Federal cybersecurity and intelligence agencies warned today that organizations should “urgently review” their networks for signs of compromise from Iran-affiliated threat actors targeting U.S. critical infrastructure.
Iranian-affiliated threat actors are targeting multiple U.S. critical infrastructure sectors, including government services and facilities, water systems, and energy, according to a joint advisory from the U.S. Cyber Command, Cybersecurity and Infrastructure Security Agency, Energy Department, Environmental Protection Agency, FBI, and National Security Agency.
The agencies said the threat actors are “conducting this activity to cause disruptive effects within the United States,” and have targeted internet-connected operational technology (OT) devices.
“As a result of this activity, organizations from multiple U.S. critical infrastructure sectors experienced disruptions through malicious interactions with the project files and the manipulation of data displayed on human machine interface … and supervisory control and data acquisition … displays. In a few cases, this activity has resulted in operational disruption and financial loss,” the advisory states.
The agencies said that Iranian-affiliated targeting campaigns against U.S. organizations have recently increased, likely in response to ongoing “hostilities” between Iran, Israel, and the United States.
Since last month, the agencies said they identified an Iranian-affiliated group that disrupted programmable logic controllers (PLCs) – which control and automate critical infrastructure processes – and that some victims “experienced operational disruption and financial loss.”
The FBI said that tactics most recently used include “maliciously interacting with project files, and manipulating data displayed on HMI [human-machine interface] and SCADA [supervisory control and data acquisition] displays.”

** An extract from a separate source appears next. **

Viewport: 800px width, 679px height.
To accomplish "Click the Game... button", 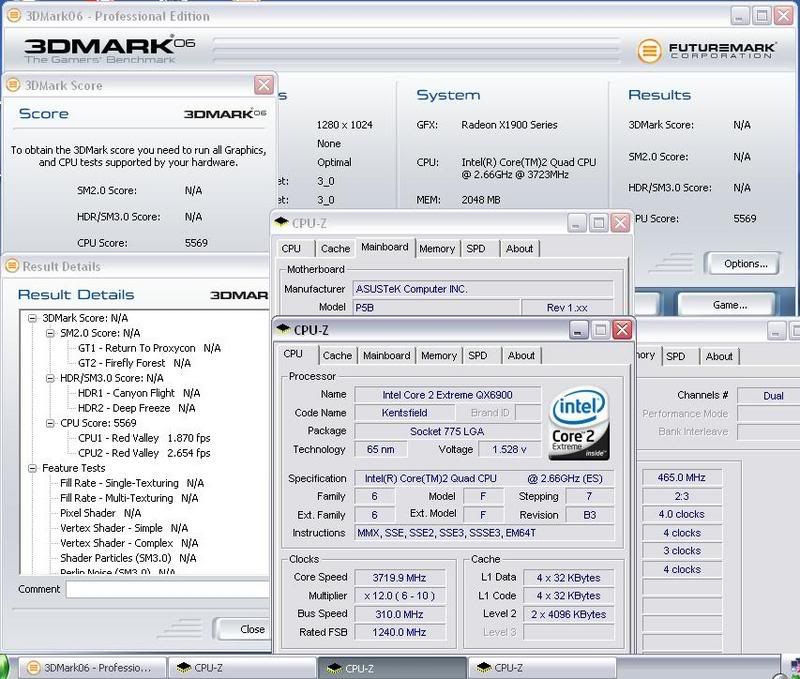I will tap(727, 304).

The agencies said they observed Iranian-affiliated threat actors “using several overseas-based IP addresses to access internet-facing Rockwell Automation/Allen-Bradley-manufactured PLCs … The actors used leased, third-party hosted infrastructure with configuration software, such as Rockwell Automation’s Studio 5000 Logix Designer software, to create an accepted connection to the victim’s PLC.”
That activity is similar to efforts by the Iranian government-linked hacker group known as “CyberAv3ngers,” which targeted U.S. critical infrastructure in a 2023 campaign and compromised at least 75 OT devices, the agencies said.
Organizations should review their systems for indicators of activity on their network from the threat actors and take mitigatory steps outlined in the advisory to address compromised devices, according to the advisory.